What this task involves
Copy all of the material below word for word, keeping every line unchanged.

Available records
-*-

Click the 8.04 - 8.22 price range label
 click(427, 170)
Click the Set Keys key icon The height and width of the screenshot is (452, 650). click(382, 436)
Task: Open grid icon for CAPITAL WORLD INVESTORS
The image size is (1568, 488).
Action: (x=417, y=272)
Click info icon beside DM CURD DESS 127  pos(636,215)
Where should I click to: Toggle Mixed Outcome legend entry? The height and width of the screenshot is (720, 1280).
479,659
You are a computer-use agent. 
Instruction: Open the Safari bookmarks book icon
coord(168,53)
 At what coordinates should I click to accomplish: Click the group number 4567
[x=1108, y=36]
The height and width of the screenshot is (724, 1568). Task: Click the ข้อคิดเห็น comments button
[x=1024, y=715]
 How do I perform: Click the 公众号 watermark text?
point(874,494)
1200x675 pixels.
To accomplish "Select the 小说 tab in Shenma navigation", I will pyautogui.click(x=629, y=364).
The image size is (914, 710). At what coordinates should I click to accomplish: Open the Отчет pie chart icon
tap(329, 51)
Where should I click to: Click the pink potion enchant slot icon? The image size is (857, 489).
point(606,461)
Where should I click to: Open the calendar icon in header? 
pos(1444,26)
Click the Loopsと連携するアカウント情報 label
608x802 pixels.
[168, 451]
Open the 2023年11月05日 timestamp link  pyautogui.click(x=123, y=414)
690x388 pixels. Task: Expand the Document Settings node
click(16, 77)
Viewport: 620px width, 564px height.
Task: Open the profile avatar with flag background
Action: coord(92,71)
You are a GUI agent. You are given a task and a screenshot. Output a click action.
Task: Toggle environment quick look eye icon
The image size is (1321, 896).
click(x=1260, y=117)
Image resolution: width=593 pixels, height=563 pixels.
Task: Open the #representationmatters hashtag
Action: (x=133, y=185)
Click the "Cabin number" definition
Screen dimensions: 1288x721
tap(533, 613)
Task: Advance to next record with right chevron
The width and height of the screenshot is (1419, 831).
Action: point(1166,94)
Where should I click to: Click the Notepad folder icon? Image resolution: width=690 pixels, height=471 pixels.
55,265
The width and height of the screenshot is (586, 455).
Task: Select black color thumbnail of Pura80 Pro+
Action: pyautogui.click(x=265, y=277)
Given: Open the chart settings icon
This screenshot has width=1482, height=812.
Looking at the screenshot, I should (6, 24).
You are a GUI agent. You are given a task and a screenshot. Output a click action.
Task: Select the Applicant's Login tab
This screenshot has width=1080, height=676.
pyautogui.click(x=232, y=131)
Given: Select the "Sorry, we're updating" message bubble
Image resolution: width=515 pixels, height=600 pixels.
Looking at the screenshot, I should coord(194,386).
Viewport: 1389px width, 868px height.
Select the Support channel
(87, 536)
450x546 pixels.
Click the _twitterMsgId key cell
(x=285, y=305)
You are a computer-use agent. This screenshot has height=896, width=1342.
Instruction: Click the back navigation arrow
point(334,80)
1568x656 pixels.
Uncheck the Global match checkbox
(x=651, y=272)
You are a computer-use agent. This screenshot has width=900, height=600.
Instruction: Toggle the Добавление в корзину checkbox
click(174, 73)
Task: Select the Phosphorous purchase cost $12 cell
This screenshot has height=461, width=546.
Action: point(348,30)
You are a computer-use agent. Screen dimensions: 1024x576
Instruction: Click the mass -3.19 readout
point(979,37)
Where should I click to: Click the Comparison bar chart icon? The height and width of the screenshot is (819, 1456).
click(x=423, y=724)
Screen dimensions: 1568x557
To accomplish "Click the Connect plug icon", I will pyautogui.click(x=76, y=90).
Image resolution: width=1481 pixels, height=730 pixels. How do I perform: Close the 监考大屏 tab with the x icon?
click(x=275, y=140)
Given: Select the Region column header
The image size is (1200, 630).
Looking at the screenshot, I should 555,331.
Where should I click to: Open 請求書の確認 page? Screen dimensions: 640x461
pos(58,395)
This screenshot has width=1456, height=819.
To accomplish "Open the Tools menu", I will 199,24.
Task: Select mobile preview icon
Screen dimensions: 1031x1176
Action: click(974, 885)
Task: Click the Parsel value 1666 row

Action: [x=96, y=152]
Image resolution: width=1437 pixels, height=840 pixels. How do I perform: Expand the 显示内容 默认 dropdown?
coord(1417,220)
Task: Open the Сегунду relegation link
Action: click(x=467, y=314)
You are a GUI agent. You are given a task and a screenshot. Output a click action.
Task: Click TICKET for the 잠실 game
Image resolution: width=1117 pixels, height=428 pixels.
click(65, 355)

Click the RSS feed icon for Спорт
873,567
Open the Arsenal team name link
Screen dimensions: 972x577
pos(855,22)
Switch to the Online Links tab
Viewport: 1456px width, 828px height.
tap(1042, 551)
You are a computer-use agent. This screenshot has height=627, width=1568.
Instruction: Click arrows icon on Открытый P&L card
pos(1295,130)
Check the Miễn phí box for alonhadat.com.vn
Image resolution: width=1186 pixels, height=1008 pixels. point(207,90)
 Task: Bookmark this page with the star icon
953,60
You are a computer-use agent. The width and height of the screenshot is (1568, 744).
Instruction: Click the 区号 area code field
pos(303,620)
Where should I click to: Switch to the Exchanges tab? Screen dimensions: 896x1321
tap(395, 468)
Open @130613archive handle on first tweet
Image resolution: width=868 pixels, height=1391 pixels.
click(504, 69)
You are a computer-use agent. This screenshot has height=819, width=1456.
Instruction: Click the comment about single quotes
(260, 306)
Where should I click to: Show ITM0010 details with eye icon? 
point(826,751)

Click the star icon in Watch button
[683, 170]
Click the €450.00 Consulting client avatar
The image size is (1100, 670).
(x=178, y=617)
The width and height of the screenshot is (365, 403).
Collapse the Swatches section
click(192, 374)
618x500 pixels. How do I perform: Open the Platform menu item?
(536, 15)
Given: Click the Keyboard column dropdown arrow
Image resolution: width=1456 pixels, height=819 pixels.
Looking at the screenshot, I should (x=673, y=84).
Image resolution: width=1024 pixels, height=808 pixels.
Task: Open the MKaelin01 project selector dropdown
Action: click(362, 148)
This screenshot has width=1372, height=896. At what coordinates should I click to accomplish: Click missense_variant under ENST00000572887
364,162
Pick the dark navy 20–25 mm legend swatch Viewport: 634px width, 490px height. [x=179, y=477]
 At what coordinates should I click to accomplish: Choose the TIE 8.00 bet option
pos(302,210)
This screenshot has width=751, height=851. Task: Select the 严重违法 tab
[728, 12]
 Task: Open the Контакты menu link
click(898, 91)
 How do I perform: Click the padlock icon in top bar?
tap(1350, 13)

-*-

Result of the task
Click the 8.04 - 8.22 price range label
 click(427, 170)
Click the Set Keys key icon The height and width of the screenshot is (452, 650). click(382, 436)
Task: Open grid icon for CAPITAL WORLD INVESTORS
The image size is (1568, 488).
Action: (x=417, y=272)
Click info icon beside DM CURD DESS 127  pos(636,215)
Where should I click to: Toggle Mixed Outcome legend entry? The height and width of the screenshot is (720, 1280).
479,659
You are a computer-use agent. 
Instruction: Open the Safari bookmarks book icon
coord(168,53)
 At what coordinates should I click to accomplish: Click the group number 4567
[x=1108, y=36]
The height and width of the screenshot is (724, 1568). Task: Click the ข้อคิดเห็น comments button
[x=1024, y=715]
 How do I perform: Click the 公众号 watermark text?
point(874,494)
1200x675 pixels.
To accomplish "Select the 小说 tab in Shenma navigation", I will pyautogui.click(x=629, y=364).
The image size is (914, 710). At what coordinates should I click to accomplish: Open the Отчет pie chart icon
tap(329, 51)
Where should I click to: Click the pink potion enchant slot icon? The image size is (857, 489).
point(606,461)
Where should I click to: Open the calendar icon in header? 
pos(1444,26)
Click the Loopsと連携するアカウント情報 label
608x802 pixels.
[168, 451]
Open the 2023年11月05日 timestamp link  pyautogui.click(x=123, y=414)
690x388 pixels. Task: Expand the Document Settings node
click(16, 77)
Viewport: 620px width, 564px height.
Task: Open the profile avatar with flag background
Action: coord(92,71)
You are a GUI agent. You are given a task and a screenshot. Output a click action.
Task: Toggle environment quick look eye icon
The image size is (1321, 896).
click(x=1260, y=117)
Image resolution: width=593 pixels, height=563 pixels.
Task: Open the #representationmatters hashtag
Action: (x=133, y=185)
Click the "Cabin number" definition
Screen dimensions: 1288x721
tap(533, 613)
Task: Advance to next record with right chevron
The width and height of the screenshot is (1419, 831).
Action: point(1166,94)
Where should I click to: Click the Notepad folder icon? Image resolution: width=690 pixels, height=471 pixels.
55,265
The width and height of the screenshot is (586, 455).
Task: Select black color thumbnail of Pura80 Pro+
Action: pyautogui.click(x=265, y=277)
Given: Open the chart settings icon
This screenshot has width=1482, height=812.
Looking at the screenshot, I should (6, 24).
You are a GUI agent. You are given a task and a screenshot. Output a click action.
Task: Select the Applicant's Login tab
This screenshot has width=1080, height=676.
pyautogui.click(x=232, y=131)
Given: Select the "Sorry, we're updating" message bubble
Image resolution: width=515 pixels, height=600 pixels.
Looking at the screenshot, I should coord(194,386).
Viewport: 1389px width, 868px height.
Select the Support channel
(87, 536)
450x546 pixels.
Click the _twitterMsgId key cell
(x=285, y=305)
You are a computer-use agent. This screenshot has height=896, width=1342.
Instruction: Click the back navigation arrow
point(334,80)
1568x656 pixels.
Uncheck the Global match checkbox
(x=651, y=272)
You are a computer-use agent. This screenshot has width=900, height=600.
Instruction: Toggle the Добавление в корзину checkbox
click(174, 73)
Task: Select the Phosphorous purchase cost $12 cell
This screenshot has height=461, width=546.
Action: point(348,30)
You are a computer-use agent. Screen dimensions: 1024x576
Instruction: Click the mass -3.19 readout
point(979,37)
Where should I click to: Click the Comparison bar chart icon? The height and width of the screenshot is (819, 1456).
click(x=423, y=724)
Screen dimensions: 1568x557
To accomplish "Click the Connect plug icon", I will pyautogui.click(x=76, y=90).
Image resolution: width=1481 pixels, height=730 pixels. How do I perform: Close the 监考大屏 tab with the x icon?
click(x=275, y=140)
Given: Select the Region column header
The image size is (1200, 630).
Looking at the screenshot, I should 555,331.
Where should I click to: Open 請求書の確認 page? Screen dimensions: 640x461
pos(58,395)
This screenshot has width=1456, height=819.
To accomplish "Open the Tools menu", I will 199,24.
Task: Select mobile preview icon
Screen dimensions: 1031x1176
Action: click(974, 885)
Task: Click the Parsel value 1666 row

Action: [x=96, y=152]
Image resolution: width=1437 pixels, height=840 pixels. How do I perform: Expand the 显示内容 默认 dropdown?
coord(1417,220)
Task: Open the Сегунду relegation link
Action: click(x=467, y=314)
You are a GUI agent. You are given a task and a screenshot. Output a click action.
Task: Click TICKET for the 잠실 game
Image resolution: width=1117 pixels, height=428 pixels.
click(65, 355)

Click the RSS feed icon for Спорт
873,567
Open the Arsenal team name link
Screen dimensions: 972x577
pos(855,22)
Switch to the Online Links tab
Viewport: 1456px width, 828px height.
tap(1042, 551)
You are a computer-use agent. This screenshot has height=627, width=1568.
Instruction: Click arrows icon on Открытый P&L card
pos(1295,130)
Check the Miễn phí box for alonhadat.com.vn
Image resolution: width=1186 pixels, height=1008 pixels. point(207,90)
 Task: Bookmark this page with the star icon
953,60
You are a computer-use agent. The width and height of the screenshot is (1568, 744).
Instruction: Click the 区号 area code field
pos(303,620)
Where should I click to: Switch to the Exchanges tab? Screen dimensions: 896x1321
tap(395, 468)
Open @130613archive handle on first tweet
Image resolution: width=868 pixels, height=1391 pixels.
click(504, 69)
You are a computer-use agent. This screenshot has height=819, width=1456.
Instruction: Click the comment about single quotes
(260, 306)
Where should I click to: Show ITM0010 details with eye icon? 
point(826,751)

Click the star icon in Watch button
[683, 170]
Click the €450.00 Consulting client avatar
The image size is (1100, 670).
(x=178, y=617)
The width and height of the screenshot is (365, 403).
Collapse the Swatches section
click(192, 374)
618x500 pixels. How do I perform: Open the Platform menu item?
(536, 15)
Given: Click the Keyboard column dropdown arrow
Image resolution: width=1456 pixels, height=819 pixels.
Looking at the screenshot, I should (x=673, y=84).
Image resolution: width=1024 pixels, height=808 pixels.
Task: Open the MKaelin01 project selector dropdown
Action: click(362, 148)
This screenshot has width=1372, height=896. At what coordinates should I click to accomplish: Click missense_variant under ENST00000572887
364,162
Pick the dark navy 20–25 mm legend swatch Viewport: 634px width, 490px height. [x=179, y=477]
 At what coordinates should I click to accomplish: Choose the TIE 8.00 bet option
pos(302,210)
This screenshot has width=751, height=851. Task: Select the 严重违法 tab
[728, 12]
 Task: Open the Контакты menu link
click(898, 91)
 How do I perform: Click the padlock icon in top bar?
tap(1350, 13)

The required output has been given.